Wherever the string "pixels" turns up in the data, copy the whole line.

Stored items
▬▬▬▬▬▬

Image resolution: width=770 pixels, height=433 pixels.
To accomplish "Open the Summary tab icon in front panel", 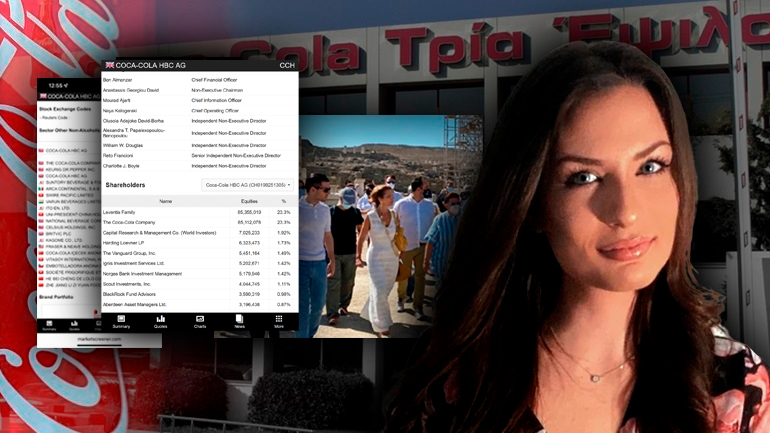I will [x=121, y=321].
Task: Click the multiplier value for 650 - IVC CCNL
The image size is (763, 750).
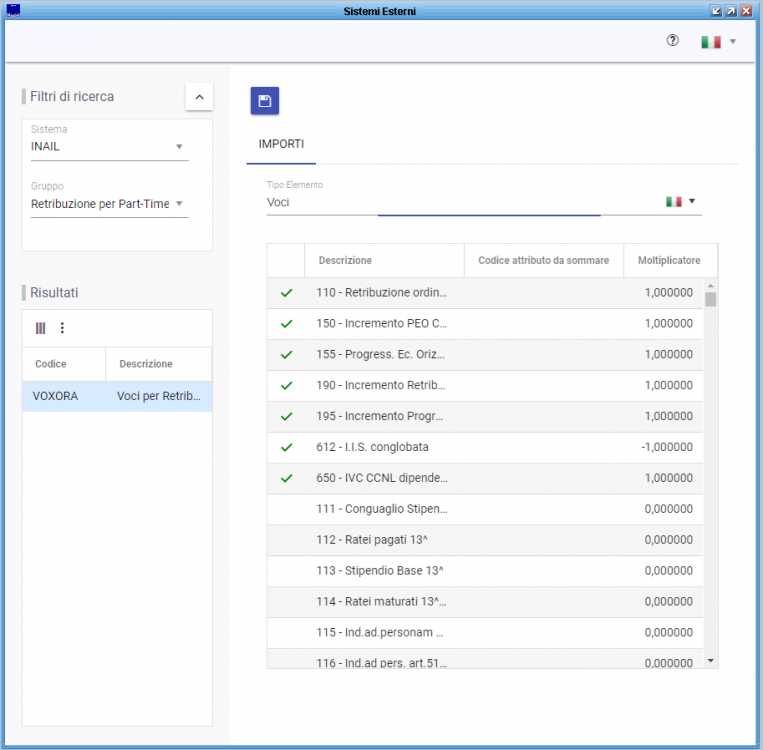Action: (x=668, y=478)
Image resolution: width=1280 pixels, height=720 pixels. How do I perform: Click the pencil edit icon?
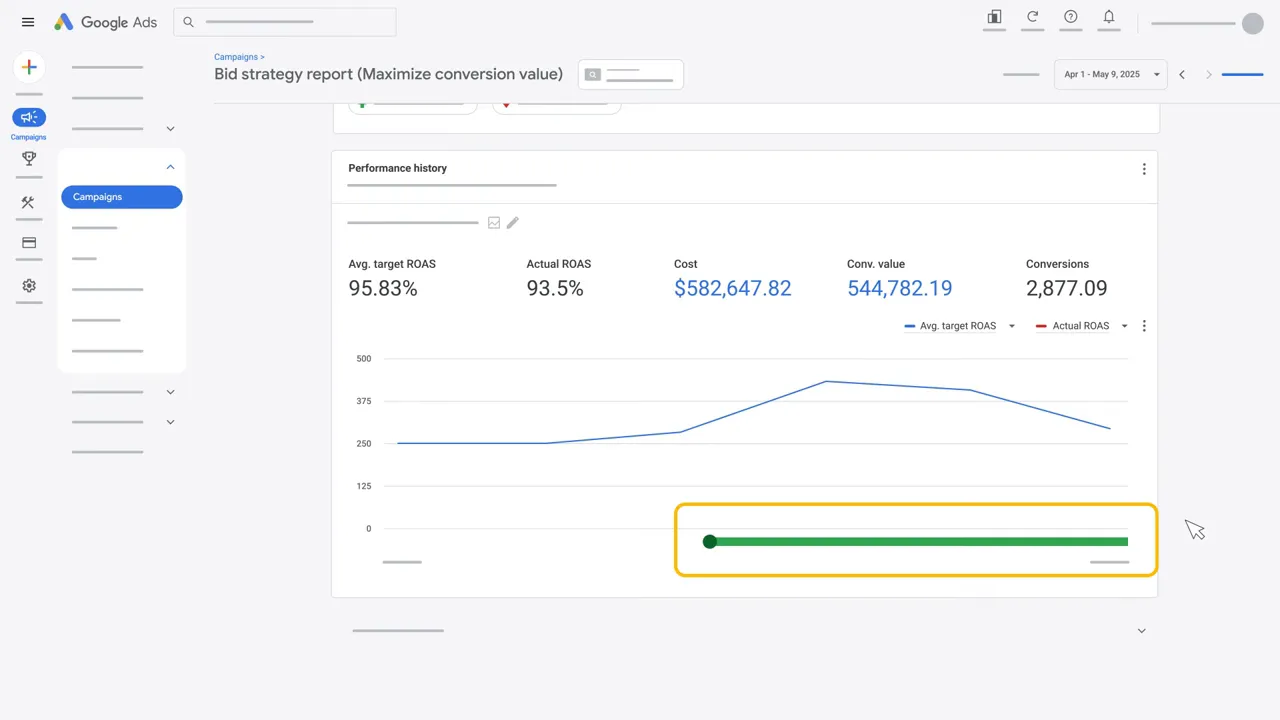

▬▬▬▬▬▬

- _Solution to this task_
Image resolution: width=770 pixels, height=433 pixels.
Image resolution: width=1280 pixels, height=720 pixels. How do I perform: Click the pencil edit icon?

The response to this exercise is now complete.